Work to complete: Pictures should be excluded; otherwise, copy every entry exactly.

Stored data
* * * * *
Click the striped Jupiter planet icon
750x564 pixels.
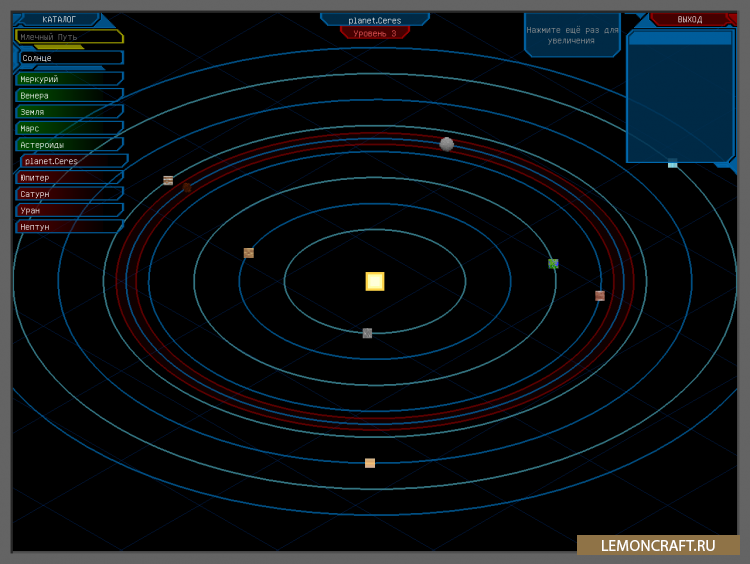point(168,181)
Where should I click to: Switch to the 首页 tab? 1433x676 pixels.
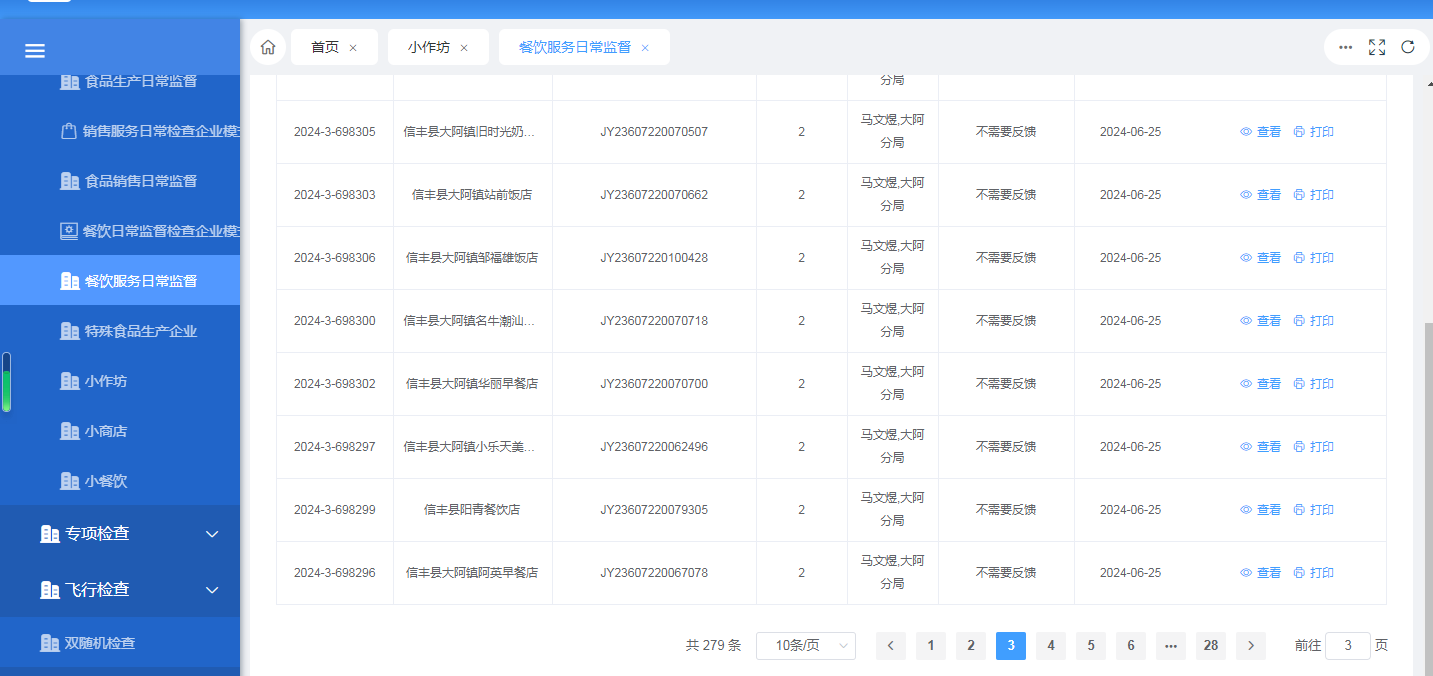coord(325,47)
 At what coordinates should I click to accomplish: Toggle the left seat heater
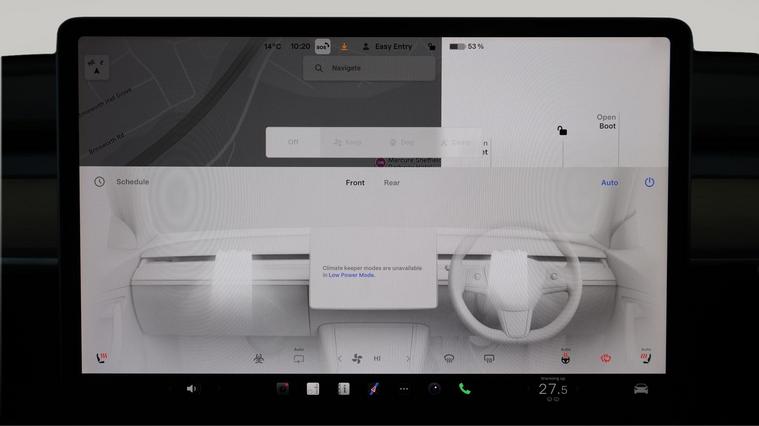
* * * * *
Response to this task:
Click the striped Jupiter planet icon
750x564 pixels.
point(168,181)
Where should I click to: Switch to the 首页 tab? 1433x676 pixels.
coord(325,47)
 At what coordinates should I click to accomplish: Toggle the left seat heater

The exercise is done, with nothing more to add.